Microsoft slashes more smartphone jobs
SEATTLE — Microsoft is making further cuts to what is left of its ailing smartphone business, as sales of the devices continue to fade.
The company said Wednesday that it would eliminate up to 1,850 jobs as a result of the cutbacks, about 1,350 of them in Finland, where the mobile business that Microsoft acquired from Nokia a couple of years ago originated. Microsoft will take an accounting charge of $950 million related to the cuts, it said.
In an email to all Microsoft employees sent early Wednesday, Terry Myerson, executive vice president of the company’s Windows and devices group, described the cuts as “incredibly difficult” but said that Microsoft needed “to be more focused in our phone hardware efforts.”

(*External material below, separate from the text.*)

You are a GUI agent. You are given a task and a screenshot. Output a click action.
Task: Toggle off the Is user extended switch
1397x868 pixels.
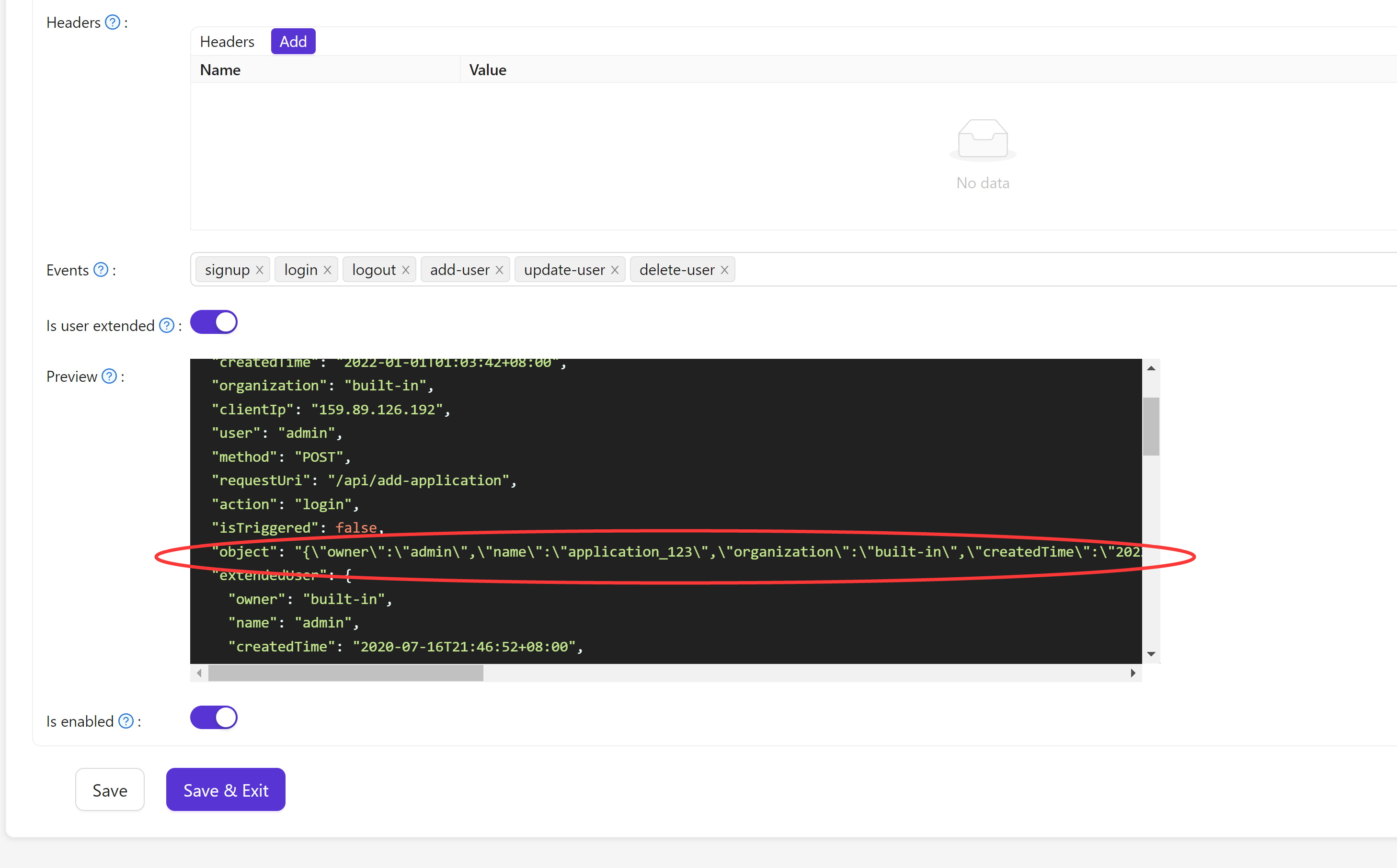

As downbeat a note as the layoffs were for Microsoft’s smartphone business, there isn’t much left of the army of people it once had working on the devices.
About 25,000 workers joined Microsoft as a result of the company’s acquisition of Nokia’s handset business, but Microsoft quickly felt pressure to cut costs as phone sales struggled. In 2014, Microsoft announced it was cutting 18,000 jobs, most of them related to the Nokia deal.
Last year, it eliminated an additional 7,800 jobs, trimmed the number of smartphones it offered and took a $7.6 billion accounting charge, writing off nearly the entire value of the Nokia deal. Microsoft has about 110,000 total employees.
The acquisition of Nokia’s mobile business will go down as one of the costlier missteps in Microsoft’s history.
The company’s previous chief executive, Steve Ballmer, made the deal with the goal of transforming Microsoft, a company that was struggling to keep pace with the likes of Apple and Google in the mobile business.
But the fortunes of Nokia, a once-mighty player in mobile, had already soured as sales of traditional cellphones lost ground to software-rich smartphones. The combination of its hardware expertise and Microsoft’s software skills never produced the results that Microsoft had hoped for.